Cancer of the unknown primary survivor: MD Anderson came up with the right treatment for me
In early 2020, I started experiencing front-facing falls. I didn’t have any other symptoms, though, so I didn’t think much of it. That is, until one day I noticed I had a foot drop. My left foot was dragging on the ground when I would walk.
I made an appointment with a neurologist in my hometown of Atlanta, Georgia. An MRI showed several enlarged lymph nodes. My original prognosis was a 12- to 13-month survival. I made an appointment at MD Anderson right away.
My stage IV adenocarcinoma of unknown origin diagnosis
That was in March, at the start of the COVID-19 pandemic, so we drove to Houston for my first appointments. I was lucky to have had the cream of the crop care team, led by Kanwal Raghav, M.D. Everyone treated me like I was their only patient.

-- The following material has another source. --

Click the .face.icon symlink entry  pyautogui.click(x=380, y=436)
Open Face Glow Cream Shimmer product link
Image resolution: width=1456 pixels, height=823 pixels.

Dr. Raghav reviewed my case with his team, and I was diagnosed with stage IV adenocarcinoma of unknown origin with metastasis to the lymph nodes in the lung and abdomen. When Dr. Raghav delivered the news to me, he made me feel like there was a solution. This immediately put me at ease. I looked forward to starting treatment.
As Dr. Raghav told me, treating patients with cancer of the unknown primary (CUP) can be very challenging. Cancer of the unknown primary requires a personalized multidisciplinary approach due to both the complexity of the disease and factors. At MD Anderson, treatment is unique and tailored to the needs of each individual patient.
Because I previously had a heart attack and also had diabetes and thyroid problems, my care team worked to weigh all of my health conditions when determining my treatment. I met with nephrologist Sheldon Chen, M.D., to ensure I didn’t have any issues with my kidney function. I also met with endocrinologist Victor Lavis, M.D., who adjusted and helped me with my thyroid medication.
Finding personalized treatment for cancer of the unknown primary (CUP)
On March 14, I started chemotherapy. But after one round of gemcitabine and a blood transfusion, my body did not tolerate the chemotherapy well. My doctors discussed my case and recommended proton therapy to treatmy chest and abdomen region under the care of radiation oncologist Prajnan Das M.D. Since the origin of the cancer was unknown, he would aim radiation toward all the lymph nodes with metastasis.
Dr. Das explained that in my case, proton therapy was being used to deliver a high dose of radiation to all the involved areas, while sparing normal structures, including my lungs, heart, bowel and kidneys.
My proton therapy treatment
I started proton therapy on June 1. I received one treatment per day for three weeks, for a total of 15 treatments. My doctors and the staff at MD Anderson Proton Therapy Center always kept me hopeful. I did not experience any skin irritations from the radiation. I did experience fatigue during treatment, but that may have been due to my overall health and age.
During my stay in Houston, I was able to really enjoy quality time with my family. And I’d like to think I had the best personal driver to and from my treatments, my son, MD Anderson’s Steven Frank, M.D.
I was able to return home to Atlanta after my last proton therapy treatment on June 22.
Gratitude for MD Anderson
In my mind, there is only one place to receive cancer treatment. I’m thankful MD Anderson came up with a treatment plan tailored for my specific cancer. I have a good quality of life now and am excited to have my cancer under control.
My advice to those newly diagnosed and unsure of what to do is to get to MD Anderson as fast as you can. Don’t wait.